Der wegen Betrugs verurteilte ehemalige Digitalgeld-Unternehmer Sam Bankman-Fried (34) hat offiziell eine Begnadigung beantragt. Allerdings geht aus den Informationen im System des US-Justizministeriums hervor, dass der ehemalige Krypto-Boss zumindest derzeit erst nach Ablauf seiner 25 Jahre langen Haftstrafe begnadigt werden will. Nach US-Recht kann man dadurch etwa das Wahlrecht wiedererlangen.
FTX, einer der größten Handelsplätze für Kryptogeld wie Bitcoin, war Ende 2022 spektakulär zusammengebrochen. Bankman-Fried wurde auf den Bahamas festgenommen und an die USA ausgeliefert. Er wurde 2024 verurteilt. Derzeit läuft ein Berufungsverfahren.US-Präsident Donald Trump (79) hatte Anfang des Jahres in einem Interview der „New York Times“ gesagt, er habe nicht vor, Bankman-Fried zu begnadigen. Der FTX-Mitgründer bestätigte dem Sender Fox Business, dass er eine Begnadigung anstrebe.

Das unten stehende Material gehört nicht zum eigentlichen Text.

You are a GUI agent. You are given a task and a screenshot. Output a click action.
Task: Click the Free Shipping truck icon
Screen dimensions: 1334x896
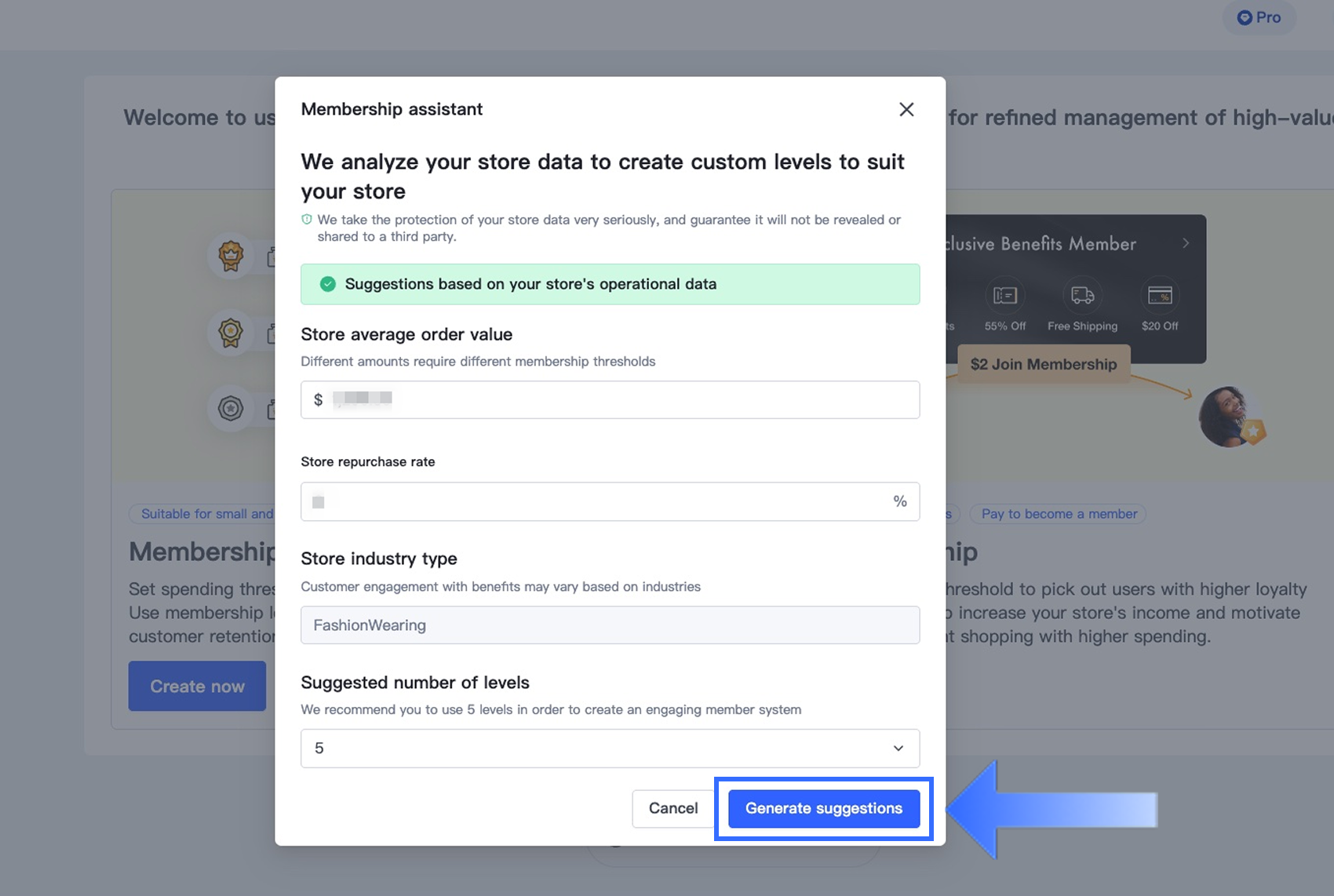[1082, 296]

Milliardenloch oder Liquiditätskrise?Während das Geschäft mit Kryptowährungen kompliziert sein kann, wurde Bankman-Fried am Ende klassischer Betrug zur Last gelegt: Veruntreuung von Kundenvermögen. Bankman-Fried stand auch hinter einem Hedgefonds namens Alameda Research, der riskante Geschäfte machte und sich Mittel bei FTX lieh.